The 2017 Audi R8 V10 Plus Exclusive Edition The 2017 Audi R8 V10 Plus Exclusive Edition in Quantum Gray represents, according to the Audi website, “the full and extensive spectrum of what is available to customers through the Audi exclusive program. Each exclusive edition gains a titanium black-optic exterior package which includes a gloss anthracite front grille and 20-inch 10-spoke-Y-design wheels in high-gloss anthracite finish. The R8’s carbon side blade gets a Solar Orange painted vertical stripe, complementing the racing shell seats, which also boast vertical orange leather elements. The full leather interior package in Black and Signal orange includes an Audi exclusive door sill trim in leather and a leather wrapped steering wheel with a Signal Orange 12 o’clock marker.” It’s truly luxury to the fullest.
Headlights that Need FDA Approval One of the most renowned components of the 2017 R8 V10 Plus Exclusive Edition is the use of headlights that contain a laser module that operates with “four high intensity laser diodes.

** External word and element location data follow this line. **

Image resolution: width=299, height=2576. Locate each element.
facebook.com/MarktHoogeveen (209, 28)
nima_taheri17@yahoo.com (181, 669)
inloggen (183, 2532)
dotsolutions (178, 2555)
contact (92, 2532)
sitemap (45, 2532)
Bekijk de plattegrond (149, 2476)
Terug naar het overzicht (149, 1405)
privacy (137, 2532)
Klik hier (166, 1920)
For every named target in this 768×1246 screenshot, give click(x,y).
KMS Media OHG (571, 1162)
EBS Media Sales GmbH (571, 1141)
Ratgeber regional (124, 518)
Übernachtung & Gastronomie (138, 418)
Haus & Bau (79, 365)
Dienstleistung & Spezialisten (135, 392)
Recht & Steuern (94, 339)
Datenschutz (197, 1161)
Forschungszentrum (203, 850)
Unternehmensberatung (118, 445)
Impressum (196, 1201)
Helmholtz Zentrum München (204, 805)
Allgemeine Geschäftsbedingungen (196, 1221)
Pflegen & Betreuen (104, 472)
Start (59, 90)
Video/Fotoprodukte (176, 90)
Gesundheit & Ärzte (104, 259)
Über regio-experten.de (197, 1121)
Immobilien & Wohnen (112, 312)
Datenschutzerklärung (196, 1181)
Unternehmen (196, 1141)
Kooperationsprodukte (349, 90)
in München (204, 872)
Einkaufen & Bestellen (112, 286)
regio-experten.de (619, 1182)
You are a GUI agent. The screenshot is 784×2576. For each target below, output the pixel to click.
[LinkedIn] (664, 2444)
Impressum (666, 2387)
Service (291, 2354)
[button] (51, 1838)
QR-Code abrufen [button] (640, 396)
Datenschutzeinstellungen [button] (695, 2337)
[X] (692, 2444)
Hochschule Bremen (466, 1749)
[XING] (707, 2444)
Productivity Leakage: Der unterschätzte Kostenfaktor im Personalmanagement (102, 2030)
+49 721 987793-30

Each module bundles these diodes into a blue laser beam with a wavelength of 450 nanometers. The R8 exclusive edition is also the first Audi vehicle to couple the laser light with dynamic front turn signals.”
This dramatic lighting innovation requires FDA approval to check the safety of radiation emissions. The high-beam assembly is categorized as Class II, which means “hazard increases when viewed directly for long periods of time. Hazard increases if viewed with optical aids.” Overall, Audi is safe to use lasers to make one-of-a-kind headlights as long as consumers don’t stare into the car’s high beams for long periods of time or with a magnifying glass.